La foto in bianco e nero che ritrae una bambina identica a Greta Thunberg è reale e fu scattata 121 anni fa (nel 1898) nei pressi di una miniera d'oro del Klondike, nel Territorio dello Yukon in Canada. Ciò, tuttavia, non significa che la giovane attivista svedese viaggi nel tempo per avvisarci che i cambiamenti climatici – da noi stessi catalizzati – rischiano di sterminarci nel giro di pochi decenni. Non sarebbe necessario sottolinearlo in un mondo normale, ma una pletora di complottisti ha iniziato a far circolare strane teorie sulle presunte doti da “messia” della sedicenne svedese. Che attualmente è sì in viaggio, ma non con una macchina del tempo, bensì su una barca a vela a emissioni zero – La Vagabonde – in compagnia di una coppia di youtouber e diretta verso la Spagna, dopo essere stata alcune settimane negli Stati Uniti per promuovere l'attivismo ambientalista e sensibilizzare l'opinione pubblica americana. L'obiettivo di Greta è riuscire ad arrivare in tempo a Madrid per partecipare alla conferenza sul clima Cop25, il cui avvio è atteso lunedì 2 dicembre.

Come indicato, la foto che vedete qui sopra è assolutamente reale e non è un fotomontaggio, come suggerito da alcuni utenti dei social network che non credevano all'incredibile somiglianza tra le due ragazze. Lo scatto è depositato in formato originale presso gli archivi dell'Università di Washington, dove è stato digitalizzato e successivamente reso disponibile sulla rete. Si intitola "Three children operating a rocker in a Gold Mine on Dominion Creek, Yukon Territory" e, come suggerisce il nome stesso, ritrae tre bambini impegnati nella caccia all'oro che all'epoca era molto in voga tra i coloni europei in cerca di fortuna. Fra di essi vi erano anche molti scandinavi.

L'autore dello scatto è proprio uno svedese, Eric A. Hegg, e anch'egli faceva parte del gruppo dei cercatori d'oro immortalati.
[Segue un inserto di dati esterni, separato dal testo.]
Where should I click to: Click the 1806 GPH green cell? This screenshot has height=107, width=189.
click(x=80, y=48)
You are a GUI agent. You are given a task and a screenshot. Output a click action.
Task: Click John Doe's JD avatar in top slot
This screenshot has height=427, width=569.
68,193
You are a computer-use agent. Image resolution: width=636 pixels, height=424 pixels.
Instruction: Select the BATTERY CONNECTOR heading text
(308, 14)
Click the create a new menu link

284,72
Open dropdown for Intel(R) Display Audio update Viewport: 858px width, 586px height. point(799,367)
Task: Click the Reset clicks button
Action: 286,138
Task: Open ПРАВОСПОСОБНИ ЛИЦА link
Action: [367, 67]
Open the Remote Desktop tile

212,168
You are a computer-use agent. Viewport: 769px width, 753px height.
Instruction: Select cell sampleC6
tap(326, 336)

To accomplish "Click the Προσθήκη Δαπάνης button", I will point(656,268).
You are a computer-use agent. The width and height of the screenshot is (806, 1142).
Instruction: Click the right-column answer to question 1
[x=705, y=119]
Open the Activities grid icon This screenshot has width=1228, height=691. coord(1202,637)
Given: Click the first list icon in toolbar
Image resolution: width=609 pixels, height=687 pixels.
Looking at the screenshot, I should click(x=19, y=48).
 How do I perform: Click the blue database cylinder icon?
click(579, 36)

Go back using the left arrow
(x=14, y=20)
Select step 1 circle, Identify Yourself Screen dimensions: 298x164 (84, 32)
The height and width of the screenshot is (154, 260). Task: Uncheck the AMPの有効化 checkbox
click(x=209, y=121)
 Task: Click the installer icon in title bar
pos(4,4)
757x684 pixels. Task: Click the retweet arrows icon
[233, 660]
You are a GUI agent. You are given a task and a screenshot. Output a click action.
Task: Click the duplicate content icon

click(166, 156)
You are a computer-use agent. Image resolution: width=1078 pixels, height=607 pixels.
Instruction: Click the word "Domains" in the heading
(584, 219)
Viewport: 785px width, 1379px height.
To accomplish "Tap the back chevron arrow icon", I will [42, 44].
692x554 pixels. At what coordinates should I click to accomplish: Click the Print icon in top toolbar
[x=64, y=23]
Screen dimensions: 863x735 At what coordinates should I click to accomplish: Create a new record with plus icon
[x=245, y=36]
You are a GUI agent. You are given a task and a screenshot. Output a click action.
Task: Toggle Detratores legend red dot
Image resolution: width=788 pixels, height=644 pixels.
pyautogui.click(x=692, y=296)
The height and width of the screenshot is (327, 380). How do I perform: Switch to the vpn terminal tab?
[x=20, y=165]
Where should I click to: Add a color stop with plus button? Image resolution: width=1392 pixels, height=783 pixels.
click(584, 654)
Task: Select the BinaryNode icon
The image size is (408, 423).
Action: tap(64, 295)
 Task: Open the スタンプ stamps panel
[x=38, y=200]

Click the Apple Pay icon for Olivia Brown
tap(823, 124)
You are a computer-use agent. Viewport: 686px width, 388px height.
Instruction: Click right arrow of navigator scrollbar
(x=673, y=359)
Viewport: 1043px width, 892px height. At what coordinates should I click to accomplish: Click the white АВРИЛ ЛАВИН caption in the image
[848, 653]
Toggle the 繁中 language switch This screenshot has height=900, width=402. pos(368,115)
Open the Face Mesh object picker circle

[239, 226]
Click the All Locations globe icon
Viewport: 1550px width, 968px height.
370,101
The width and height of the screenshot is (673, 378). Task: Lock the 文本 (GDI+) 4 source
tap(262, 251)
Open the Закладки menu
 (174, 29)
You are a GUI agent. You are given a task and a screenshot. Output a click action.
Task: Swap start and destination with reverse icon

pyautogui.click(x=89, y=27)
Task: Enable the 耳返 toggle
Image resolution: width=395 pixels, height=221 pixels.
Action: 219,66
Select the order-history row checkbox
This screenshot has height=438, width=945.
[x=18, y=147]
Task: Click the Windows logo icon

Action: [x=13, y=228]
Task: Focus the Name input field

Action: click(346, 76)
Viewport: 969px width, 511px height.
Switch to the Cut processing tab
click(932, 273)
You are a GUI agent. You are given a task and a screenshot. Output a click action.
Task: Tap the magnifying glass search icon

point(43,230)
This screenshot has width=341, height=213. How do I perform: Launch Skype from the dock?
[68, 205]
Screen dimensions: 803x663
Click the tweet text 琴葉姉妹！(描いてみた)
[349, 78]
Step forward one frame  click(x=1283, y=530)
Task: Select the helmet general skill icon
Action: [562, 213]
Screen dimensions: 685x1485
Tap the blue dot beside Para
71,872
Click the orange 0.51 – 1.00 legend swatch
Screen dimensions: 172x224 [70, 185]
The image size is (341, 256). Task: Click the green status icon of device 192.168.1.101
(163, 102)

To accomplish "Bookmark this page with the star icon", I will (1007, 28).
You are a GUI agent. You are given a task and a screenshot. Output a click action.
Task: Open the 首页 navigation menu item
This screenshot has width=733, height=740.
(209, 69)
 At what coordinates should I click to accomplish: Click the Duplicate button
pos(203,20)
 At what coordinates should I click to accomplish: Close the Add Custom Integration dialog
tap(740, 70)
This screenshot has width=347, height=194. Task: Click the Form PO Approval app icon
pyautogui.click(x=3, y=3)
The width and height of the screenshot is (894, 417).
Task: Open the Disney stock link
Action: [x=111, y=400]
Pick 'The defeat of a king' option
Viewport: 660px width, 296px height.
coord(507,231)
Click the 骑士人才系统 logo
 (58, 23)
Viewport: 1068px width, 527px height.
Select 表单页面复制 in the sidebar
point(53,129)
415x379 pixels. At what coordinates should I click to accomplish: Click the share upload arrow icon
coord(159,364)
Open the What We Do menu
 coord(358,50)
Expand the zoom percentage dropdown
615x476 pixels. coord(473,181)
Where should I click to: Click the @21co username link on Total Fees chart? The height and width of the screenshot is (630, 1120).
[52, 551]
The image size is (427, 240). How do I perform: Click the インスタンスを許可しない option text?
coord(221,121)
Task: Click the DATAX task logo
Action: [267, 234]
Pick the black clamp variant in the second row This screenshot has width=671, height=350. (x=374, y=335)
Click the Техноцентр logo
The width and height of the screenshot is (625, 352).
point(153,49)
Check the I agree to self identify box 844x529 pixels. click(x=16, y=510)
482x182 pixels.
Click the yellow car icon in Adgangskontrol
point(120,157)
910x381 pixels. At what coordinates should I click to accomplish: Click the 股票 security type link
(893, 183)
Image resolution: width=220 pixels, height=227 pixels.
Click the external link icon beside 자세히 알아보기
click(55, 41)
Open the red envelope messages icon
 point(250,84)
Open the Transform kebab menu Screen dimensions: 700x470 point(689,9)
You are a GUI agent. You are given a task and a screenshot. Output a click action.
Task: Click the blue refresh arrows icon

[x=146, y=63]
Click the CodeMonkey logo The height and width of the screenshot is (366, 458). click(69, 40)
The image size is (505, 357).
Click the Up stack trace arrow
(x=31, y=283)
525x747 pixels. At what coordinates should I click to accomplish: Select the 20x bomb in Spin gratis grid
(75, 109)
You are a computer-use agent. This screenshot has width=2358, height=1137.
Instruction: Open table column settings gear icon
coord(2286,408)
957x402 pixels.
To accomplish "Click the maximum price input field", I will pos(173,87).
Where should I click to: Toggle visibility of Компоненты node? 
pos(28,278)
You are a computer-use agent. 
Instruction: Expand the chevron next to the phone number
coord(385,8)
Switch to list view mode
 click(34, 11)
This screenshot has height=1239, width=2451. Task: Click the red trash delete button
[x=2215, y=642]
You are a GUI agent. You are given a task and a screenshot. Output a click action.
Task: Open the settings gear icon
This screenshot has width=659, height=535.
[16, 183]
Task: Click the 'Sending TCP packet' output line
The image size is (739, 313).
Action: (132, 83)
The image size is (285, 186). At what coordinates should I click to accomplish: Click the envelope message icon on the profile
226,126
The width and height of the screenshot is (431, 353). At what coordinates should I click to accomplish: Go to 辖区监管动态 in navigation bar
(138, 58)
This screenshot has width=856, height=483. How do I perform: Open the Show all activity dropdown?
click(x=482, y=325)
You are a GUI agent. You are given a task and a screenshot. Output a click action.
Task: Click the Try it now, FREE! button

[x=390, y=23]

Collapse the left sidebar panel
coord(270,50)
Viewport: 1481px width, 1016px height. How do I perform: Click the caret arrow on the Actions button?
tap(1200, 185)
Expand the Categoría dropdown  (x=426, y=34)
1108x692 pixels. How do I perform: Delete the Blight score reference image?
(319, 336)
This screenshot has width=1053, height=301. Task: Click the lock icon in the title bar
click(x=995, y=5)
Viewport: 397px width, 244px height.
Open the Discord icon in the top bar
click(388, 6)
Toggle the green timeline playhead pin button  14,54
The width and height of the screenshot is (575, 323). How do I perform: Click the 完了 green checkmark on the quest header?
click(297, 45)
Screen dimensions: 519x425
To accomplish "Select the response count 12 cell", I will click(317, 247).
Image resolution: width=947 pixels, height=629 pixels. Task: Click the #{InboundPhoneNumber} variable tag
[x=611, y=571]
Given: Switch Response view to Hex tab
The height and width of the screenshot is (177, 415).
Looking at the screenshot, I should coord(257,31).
Come indicato all'ANSA dal professor Ruggero Taradel, direttore dei programmi di Studio all'estero di Comparative History of Ideas dell'Università di Washington a Seattle, il gruppo di bambini era verosimilmente svedese come lui. Dunque non “è così strano che una ragazza dell'epoca potesse assomigliare parecchio e Greta Thunberg”, ha affermato lo studioso. Insomma, nessuna reincarnazione o altra presunta dote da divinità protettrice della natura. Ma la Thunberg un vero miracolo lo ha già fatto; quello di portare il tema dei cambiamenti climatici sulla bocca di tutti, anche di chi ha completamente ignorato per anni il grido di allarme lanciato dagli scienziati, oggi più forte che mai. Per alcuni studiosi, del resto, la stessa civiltà umana rischia di sparire entro il 2050 a causa degli effetti del riscaldamento globale.  E se non faremo nulla, "sofferenze indicibili" per l'intera umanità saranno inevitabili, hanno affermato 11mila ricercatori di tutto il mondo, autori del più approfondito studio sugli effetti dei cambiamenti climatici. Greta Thunberg è lì a ricordarcelo ogni giorno, con genuina passione e sincero amore per il pianeta.